Isso me entristeceu de uma forma devastadora, e foi de alguma forma a primeira morte que presenciei com meus próprios olhos.
Quando perguntei ao papai porque as coisas são assim, o mesmo abraçou-me e disse que tudo acontece para nos deixar mais fortes. Já mamãe respondeu-me que todos temos que morrer um dia, às vezes é melhor assim.

Talvez com esse tratamento, tudo dê certo e então poderei realmente continuar com essa história de amor.
Kim Taehyung, não pensar nele depois é quase impossível: lembro-me de seus olhos de mel brilhantes e suas mãos firmes porém de toque sutil.
Seus lábios perfeitamente colados aos meus quando nos beijam e sua respiração entrecortada.

— Chegamos! 

Papai anuncia.
Sei que não vamos ficar tanto tempo na praia, mas gosto da sensação do vento sobre meus cabelos enquanto caminhamos sobre a areia, gosto de vê-lo feliz à medida que segura meu ombro, analisando-me vez ou outra.

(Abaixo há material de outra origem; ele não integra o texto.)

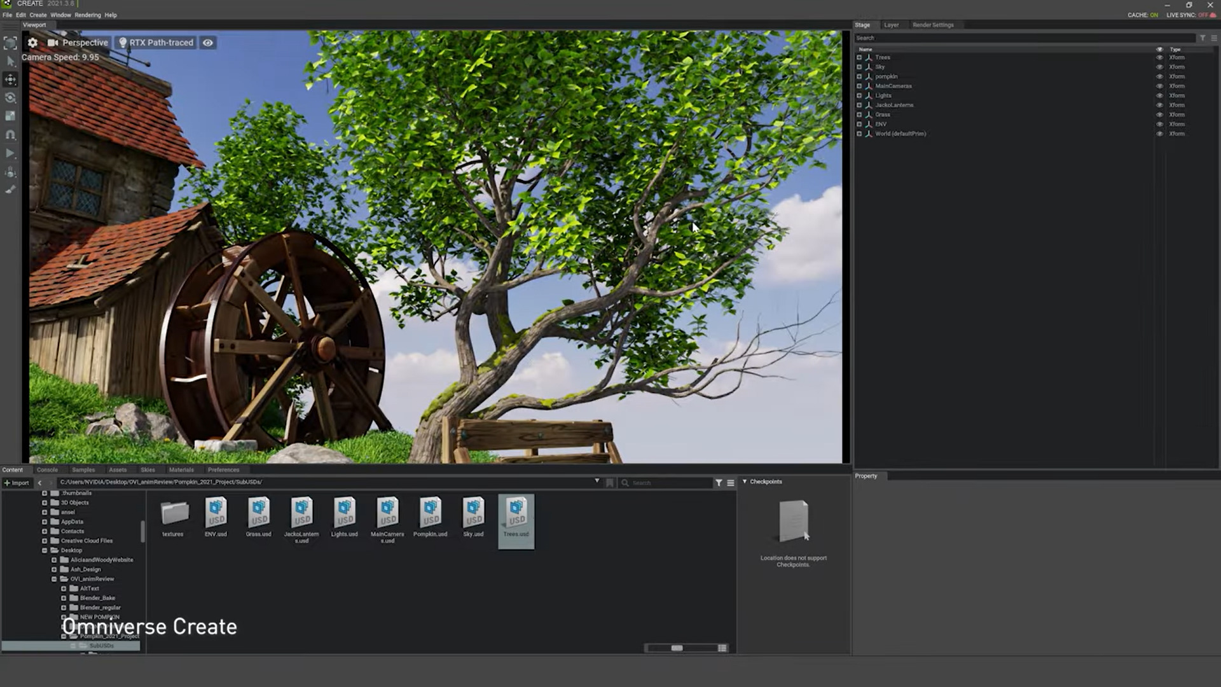Click the Import button in Content panel
This screenshot has width=1221, height=687.
coord(17,482)
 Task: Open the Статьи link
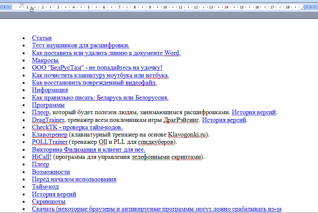pos(41,38)
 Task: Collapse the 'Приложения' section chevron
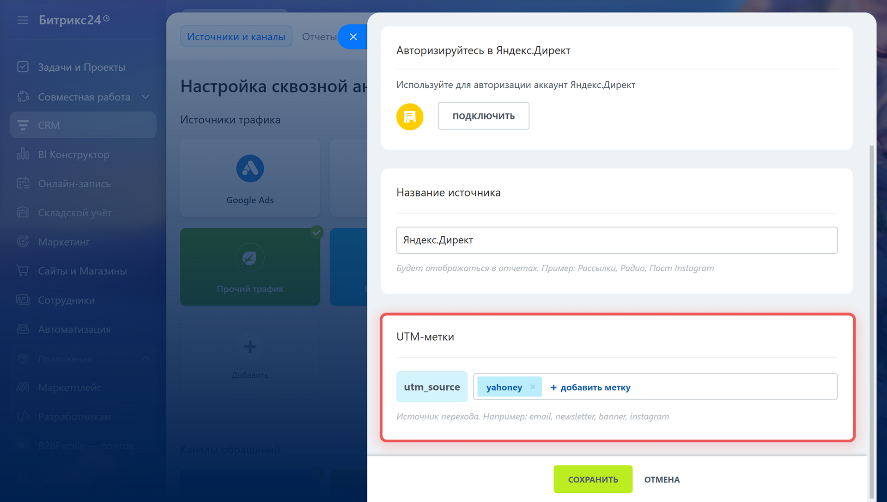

Eu gosto dessa parte de estar vivo, nessa pequena parte onde não há necessidade de preocupação, ou algo que me faça calcular a quantidade de remédios que tomo, se o tratamento que fiz terá ou não efeitos positivos a longo prazo, ou se o huntington não irá aparecer explodindo como uma bomba relógio me tirando as expectativas que só agora consegui criar.
Gosto de ser apenas eu mesmo aqui, enquanto deslizo meus dedos aos de papai e seguro o seu polegar como fazia quando bem pequeno.
A volta para casa também foi tranquila, conversamos e rimos enquanto Coldplay tocava no rádio, pela primeira vez em muito tempo realmente me senti leve, vivo e de algum modo satisfeito comigo mesmo. 

Ao chegar em casa, mamãe pediu ajuda para fazer biscoitos, e papai acabou resolvendo todos os afazeres do trabalho e passando para me visitar, ao que vez ou outra aparecia no quarto para me olhar.
Taehyung surgiu a noite, sendo responsável por ficar comigo, ele me ajudou com o banho e depois fez cafuné em meus cabelos até finalmente adormecermos juntos.
Sonhei com a felicidade, mesmo ela estando ao meu lado.